【Code of CVPR 2022 paper】
Self-Supervised Arbitrary-Scale Point Clouds Upsampling via Implicit Neural Representation
Paper address: https://arxiv.org/abs/2204.08196
Pytorch 1.9.0
CUDA 10.2
Download the pretrained models from the link and unzip it to ./out/
https://pan.baidu.com/s/1OPVnCHq129DBMWh5BA2Whg
access code: hgii
Run the following command for compiling dense.cpp which generates dense seed points
g++ -std=c++11 dense.cpp -O2 -o dense
You can now test our code on the provided point clouds in the test
folder.
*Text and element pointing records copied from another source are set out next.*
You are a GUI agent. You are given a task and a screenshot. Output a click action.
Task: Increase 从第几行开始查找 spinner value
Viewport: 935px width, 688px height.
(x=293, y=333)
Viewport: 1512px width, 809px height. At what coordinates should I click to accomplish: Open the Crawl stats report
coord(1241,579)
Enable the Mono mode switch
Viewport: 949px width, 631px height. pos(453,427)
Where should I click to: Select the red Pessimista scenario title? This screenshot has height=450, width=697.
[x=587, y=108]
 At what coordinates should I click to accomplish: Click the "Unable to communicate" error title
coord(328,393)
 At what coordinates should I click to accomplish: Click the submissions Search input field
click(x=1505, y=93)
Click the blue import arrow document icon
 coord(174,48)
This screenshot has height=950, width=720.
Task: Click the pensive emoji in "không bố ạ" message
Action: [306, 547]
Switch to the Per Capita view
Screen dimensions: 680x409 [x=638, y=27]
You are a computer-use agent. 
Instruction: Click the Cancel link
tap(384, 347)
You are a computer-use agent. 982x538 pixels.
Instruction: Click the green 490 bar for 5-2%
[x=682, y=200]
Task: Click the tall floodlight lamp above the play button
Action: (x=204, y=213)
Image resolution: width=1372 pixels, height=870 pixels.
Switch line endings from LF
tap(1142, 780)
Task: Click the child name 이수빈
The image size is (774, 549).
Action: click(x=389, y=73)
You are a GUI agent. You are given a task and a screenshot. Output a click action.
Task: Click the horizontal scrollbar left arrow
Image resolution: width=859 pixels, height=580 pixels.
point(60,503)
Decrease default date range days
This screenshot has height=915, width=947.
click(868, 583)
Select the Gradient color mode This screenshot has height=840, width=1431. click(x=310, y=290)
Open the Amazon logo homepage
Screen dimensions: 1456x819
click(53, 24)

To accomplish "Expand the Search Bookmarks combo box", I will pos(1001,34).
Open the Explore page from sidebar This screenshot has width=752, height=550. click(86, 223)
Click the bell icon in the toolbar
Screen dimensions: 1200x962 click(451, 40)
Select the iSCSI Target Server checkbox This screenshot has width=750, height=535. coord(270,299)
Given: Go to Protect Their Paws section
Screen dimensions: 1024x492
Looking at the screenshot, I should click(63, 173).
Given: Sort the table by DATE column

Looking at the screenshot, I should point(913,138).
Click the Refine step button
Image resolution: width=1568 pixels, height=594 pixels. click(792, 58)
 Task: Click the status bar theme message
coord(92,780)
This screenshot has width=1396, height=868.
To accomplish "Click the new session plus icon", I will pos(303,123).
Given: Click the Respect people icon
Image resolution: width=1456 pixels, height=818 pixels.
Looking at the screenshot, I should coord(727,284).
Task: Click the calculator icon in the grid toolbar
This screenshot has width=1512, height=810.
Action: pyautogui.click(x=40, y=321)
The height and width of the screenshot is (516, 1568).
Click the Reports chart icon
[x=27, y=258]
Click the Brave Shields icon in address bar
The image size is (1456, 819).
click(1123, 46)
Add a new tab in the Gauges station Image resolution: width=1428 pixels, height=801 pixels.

To this end, simply run
python generate.py
The 4X upsampling results will be created in the testout
folder.
Ground truth are provided by Meta-PU
Download the training dataset from the link and unzip it to the working directory
https://pan.baidu.com/s/1VQ-3RFO02fQfcLBfqvCBZA
access code: vpfm
Then run the following commands for training our network
python trainfn.py
python trainfd.py
If the repo is useful for your research, please consider citing:
@inproceedings{sapcu,
title = {Self-Supervised Arbitrary-Scale Point Clouds Upsampling via Implicit Neural Representation},
author = {Wenbo Zhao, Xianming Liu, Zhiwei Zhong, Junjun Jian, Wei Gao, Ge Li, Xiangyang Ji},
booktitle = {Proceedings IEEE Conf. on Computer Vision and Pattern Recognition (CVPR)},
year = {2022}
}
The code is based on occupancy_networks and DGCNN, If you use any of this code, please make sure to cite these works.